Я коснулся молота и попытался убедить себя, что принял верное решение.
— В Лундене ячменных полей нет, — заметил я.
— Это так.
— Значит, дружище, мы будем жить, — заключил я, хлопнув его по плечу. — Останемся живы и поедем домой.
Я пошел на корму. В лучах заходящего солнца за «Сперхафоком» тянулась длинная рябая тень. Я присел на одну из низких ступенек, ведущих на рулевую площадку. Лебедь летел на север, и у меня мелькнула ленивая мысль, что это знак и мне плыть туда же. Но были и другие птицы, другие предзнаменования. Иногда очень сложно познать волю богов, и, даже познав ее, мы не уверены, что боги не играют с нами. Я снова коснулся молота.
— Думаешь, в нем есть сила? — раздался голос.
Я поднял глаза и увидел Бенедетту. Лицо ее пряталось в тени надвинутого капюшона.
— Я верю, что у богов есть сила.
— Бог один, — возразила итальянка.
Я пожал плечами, слишком уставший, чтобы спорить. Бенедетта смотрела на медленно проплывающие за бортом берега Истсекса.
— Мы плывем в Лунден? — спросила она.
— Да.
— Ненавижу Лунден, — вырвалось у нее.
— Есть за что.
— Когда появились работорговцы… — начала женщина, но не договорила.

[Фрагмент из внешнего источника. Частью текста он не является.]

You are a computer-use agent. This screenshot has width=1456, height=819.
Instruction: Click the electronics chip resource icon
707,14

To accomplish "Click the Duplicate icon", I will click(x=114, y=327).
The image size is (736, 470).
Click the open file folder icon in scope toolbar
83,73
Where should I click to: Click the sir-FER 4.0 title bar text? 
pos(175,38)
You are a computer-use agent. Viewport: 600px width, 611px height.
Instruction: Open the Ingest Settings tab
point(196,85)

— Ты обмолвилась, что тебе было тогда двенадцать.
Она кивнула:
— Тем летом мне предстояло выйти замуж. За хорошего человека, рыбака.
— Его убили?
— Они убили всех! Сарацины! — Она буквально выплюнула это слово. — Убили всех, кто оказал сопротивление, и тех, кого не собирались обращать в рабство. Меня собирались. — В последних двух словах звучала холодная ярость.

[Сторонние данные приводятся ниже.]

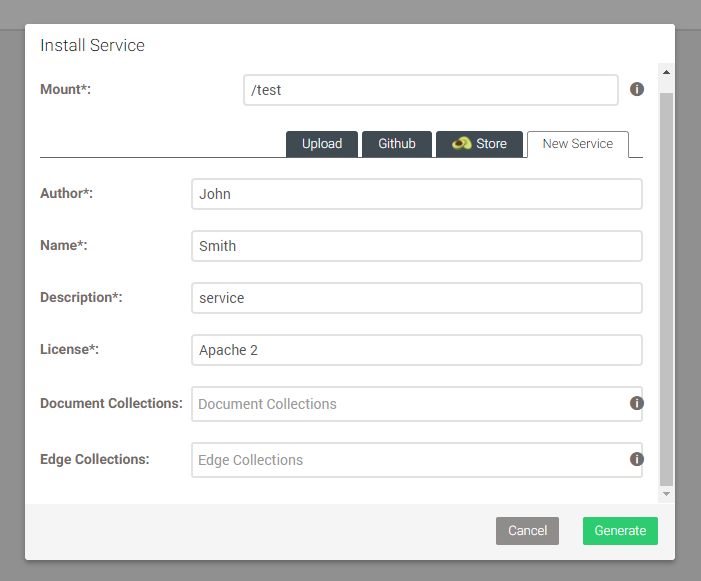Click the scrollbar down arrow
The image size is (701, 581).
[x=667, y=494]
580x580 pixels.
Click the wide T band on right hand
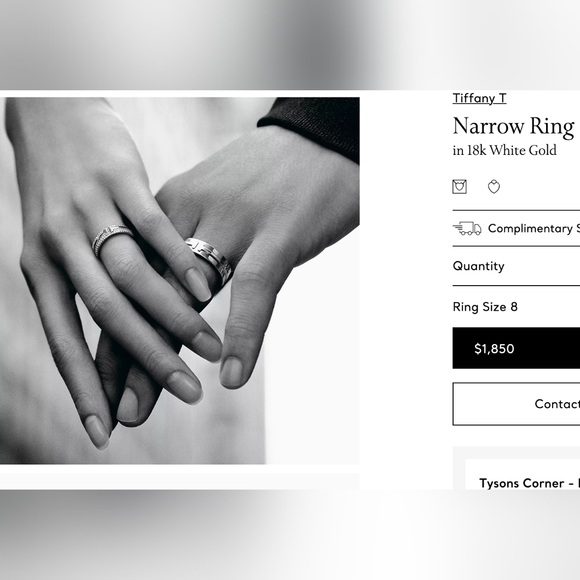tap(209, 259)
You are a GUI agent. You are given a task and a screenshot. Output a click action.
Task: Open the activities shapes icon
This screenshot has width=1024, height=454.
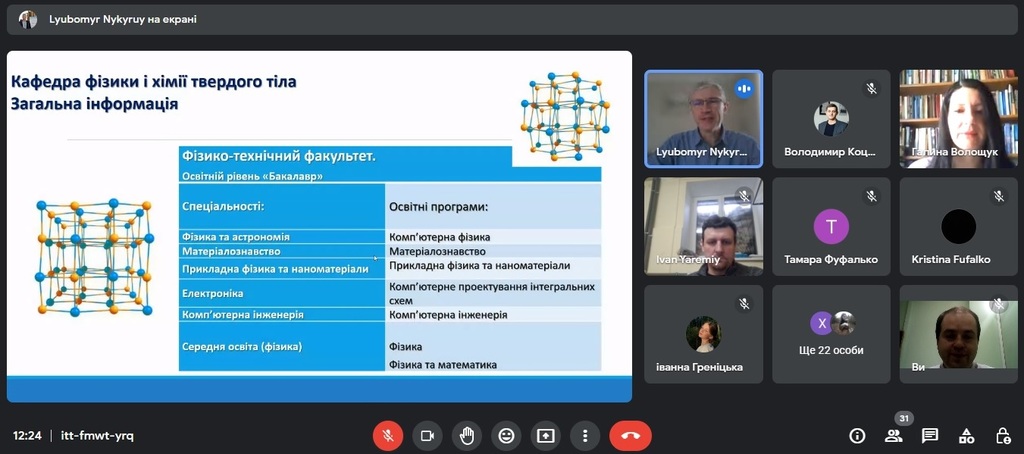[967, 436]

— Кто такие сарацины? — поинтересовался я, зацепившись за незнакомое слово.
— Люди из-за моря. Некоторые из них даже живут в моей стране! Они не христиане, это дикари!
Я похлопал по ступеньке, указывая на место рядом со мной. Итальянка поколебалась, потом села.
— И ты попала в Британию? — с интересом спросил я.
Помолчав немного, она пожала плечами.
— Меня продали, — равнодушно поведала девушка. — И увезли на север, не знаю куда. Мне сказали, что это ценится… — она коснулась пальцем золотисто-смуглой кожи, — ценится на севере, где кожа белая как молоко. А там меня перепродали. Мне все еще было двенадцать. — Бенедетта помедлила и посмотрела на меня. — А я уже была женщиной, а не ребенком. — В голосе ее звучала горечь. Я кивнул в знак того, что понимаю. — Год спустя меня снова продали. Саксу из Лундена. Работорговцу. Он заплатил много денег. Его имя, — итальянка заговорила так тихо, что я едва слышал ее, — его звали Гуннальд.
— Гуннальд, — повторил я.
— Гуннальд Гуннальдсон. — Она смотрела на северный берег, где к реке спускалась деревушка. Ребенок махал с полусгнившей пристани. Весла погружались, загребая воду, потом медленно поднимались, а вода стекала с длинных лопастей. — Они привезли меня в Лунден, где торговали невольниками, — снова заговорила Бенедетта. — Их было двое, отец и сын, и оба насиловали меня. Сын оказался хуже. Они не хотели продавать меня, а пользовались сами, так что я попыталась наложить на себя руки. Лучше было умереть, чем ублажать этих боровов.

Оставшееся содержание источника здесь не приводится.